For years, we’ve been discussing the growth of the sharing economy, largely driven by apps like Uber and Airbnb. But in a world where people have gotten used to sharing a car-ride to the airport with a stranger or sleeping in the spare room of someone they’ve never met before, the coronavirus pandemic is forcing people to think twice about how they move around their cities and whether they travel at all, nevermind where they stay.

As of March 20, 2020, the virus had killed 11,299 and infected 90,618 people worldwide. As a result of the virus, governments have imposed social distancing measures. The measures are aimed at reducing face to face interactions, with the ultimate goal of limiting the spread of infections through contact. While the measures seem to be working, it’s having a big impact on the apps that have given rise to the sharing economy.

Implications of social distancing on ride-hailing apps

How many times have you jumped into an Uber or Lyft without thinking twice about who you’re sharing the car with, or who was in the car before you? That’s no longer an option. The Washington Post reports that Uber rides are down 70% in some markets. Lyft has been similarly impacted, driving both companies to rethink how they do business.

That starts with the suspension of carpooling services. Once an economical way of traveling, carpooling is banned for the time being. Meanwhile, both Uber and Lyft are turning to deliveries to help keep their doors open and their drivers working.

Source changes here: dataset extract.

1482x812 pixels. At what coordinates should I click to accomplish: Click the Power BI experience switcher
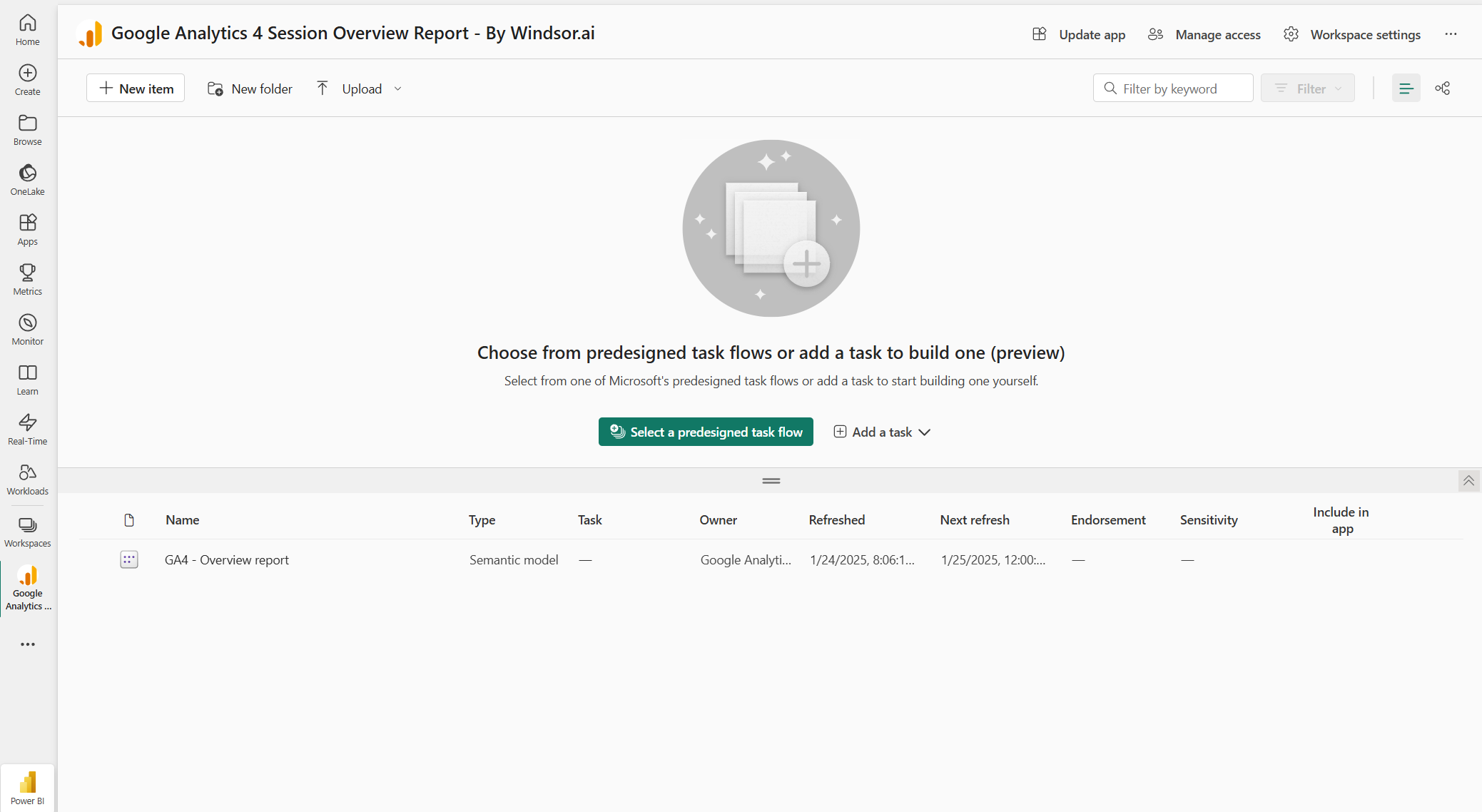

We’ve also seen an increase in traffic for food delivery apps. Ordering food through Postmates is now more popular than ever. It’s reported that the Orcado delivery app in the UK crashed due to a surge in the number of users. Uber Eats, and other food delivery services, are offering contactless drop-off, allowing users to “leave a note in the Uber Eats app to ask your delivery person to leave your food at the door.” Uber Eats has also announced it will waive delivery fees for all orders from independent restaurants.

Lyft has responded by expanding the types of services it provides, announcing it will deliver medical supplies to those in need. It’s also delivering food, but with a twist. “Students who receive free or subsidized lunch at school and home-bound seniors have been heavily affected by shelter-in-place advisories. To meet crucial food access gaps, Lyft is working in partnership with government agencies and local non-profits.”

Short-term rentals plummet, apps respond

With people sheltering in place or self-quarantining, the demand for rental properties has plummeted. Airbnb has tweaked its policy in response to the virus. You can now cancel bookings made before March 14, 2020 without incurring penalties. Airbnb has also petitioned governments to consider tax breaks for the hosts.

Over at, customers have been advised to consider changing their travel plans. Traveling services apps also continue to encourage people to make only important trips.

Coronavirus and COVID-19 have made it clear just how intertwined we all are. While many in the mobile industry are well-situated to weather the pandemic working from home (game downloads are booming), there are many who are vulnerable to a disruption in the status quo and companies are getting creative to keep their businesses running, their employees healthy, and put their resources to work helping others.